The public disclosure on January 3rd that multiple research teams had discovered security issues related to how modern microprocessors handle speculative execution has brought to the forefront the constant vigilance needed to protect and secure data. These threats seek to circumvent the microprocessor architecture controls that preserve secure data.
At AMD, security is our top priority and we are continually working to ensure the safety of our users as new risks arise. As a part of that vigilance, I wanted to update the community on our actions to address the situation.
  • Google Project Zero (GPZ) Variant 1 (Bounds Check Bypass or Spectre) is applicable to AMD processors.
    • We believe this threat can be contained with an operating system (OS) patch and we have been working with OS providers to address this issue.
    • Microsoft is distributing patches for the majority of AMD systems now. We are working closely with them to correct an issue that paused the distribution of patches for some older AMD processors (AMD Opteron, Athlon and AMD Turion X2 Ultra families) earlier this week. We expect this issue to be corrected shortly and Microsoft should resume updates for these older processors by next week. For the latest details, please see Microsoft’s website.
    • Linux vendors are also rolling out patches across AMD products now.
  • GPZ Variant 2 (Branch Target Injection or Spectre) is applicable to AMD processors.
    • While we believe that AMD’s processor architectures make it difficult to exploit Variant 2, we continue to work closely with the industry on this threat. We have defined additional steps through a combination of processor microcode updates and OS patches that we will make available to AMD customers and partners to further mitigate the threat.
    • AMD will make optional microcode updates available to our customers and partners for Ryzen and EPYC processors starting this week. We expect to make updates available for our previous generation products over the coming weeks. These software updates will be provided by system providers and OS vendors; please check with your supplier for the latest information on the available option for your configuration and requirements.
    • Linux vendors have begun to roll out OS patches for AMD systems, and we are working closely with Microsoft on the timing for distributing their patches. We are also engaging closely with the Linux community on development of “return trampoline” (Retpoline) software mitigations.
  • GPZ Variant 3 (Rogue Data Cache Load or Meltdown) is not applicable to AMD processors.
    • We believe AMD processors are not susceptible due to our use of privilege level protections within paging architecture and no mitigation is required.
There have also been questions about GPU architectures. AMD Radeon GPU architectures do not use speculative execution and thus are not susceptible to these threats.
We will provide further updates as appropriate on this site as AMD and the industry continue our collaborative work to develop mitigation solutions to protect users from these latest security threats.
Mark Papermaster,
Senior Vice President and Chief Technology Officer

Source: An Update on AMD Processor Security 1/11/2018

It's just odd that it's still showing AMD system as "Vulnerable" for Spectre.
Probably because AMD's processors are vulnerable to Spectre going by their latest update they just posted.

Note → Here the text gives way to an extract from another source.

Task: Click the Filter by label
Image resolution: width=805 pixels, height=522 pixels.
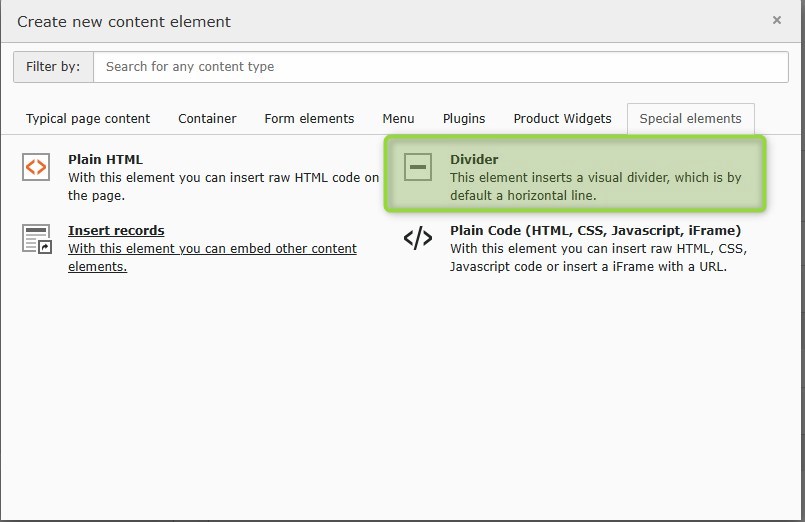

Update from Intel on the performance impact of a patched system with Skylake up to Coffeelake if anyone missed yesterdays update.

Jan. 10 Performance Data Results

Today we are sharing data on several 6th, 7th and 8th Generation Intel® Core™ processor platforms using Windows* 10. We previously said that we expected our performance impact should not be significant for average computer users, and the data we are sharing today support that expectation on these platforms.

The performance impact of the mitigation on 8th generation platforms (Kaby Lake, Coffee Lake) with SSDs is small. Across a variety of workloads, including office productivity and media creation as represented in the SYSMark2014SE benchmark, the expected impact is less than 6 percent. In certain cases, some users may see a more noticeable impact. For instance, users who use web applications that involve complex JavaScript operations may see a somewhat higher impact (up to 10 percent based on our initial measurements). Workloads that are graphics-intensive like gaming or compute-intensive like financial analysis see minimal impact.

Our measurements of the impact on the 7th Gen Kaby Lake-H performance mobile platform are similar to the 8th generation platforms (approximately 7 percent on the SYSMark2014SE benchmark).

For the 6th generation Skylake-S platform, our measurements show the performance impact is slightly higher, but generally in line with the observations on 8th and 7th generation platforms (approximately 8 percent on the SYSMark2014SE benchmark). We have also measured performance on the same platform with Windows 7, a common configuration in the installed base, especially in office environments. The observed impact is small (approximately 6 percent on the SYSMark2014SE benchmark). Observed impact is even lower on systems with HDDs.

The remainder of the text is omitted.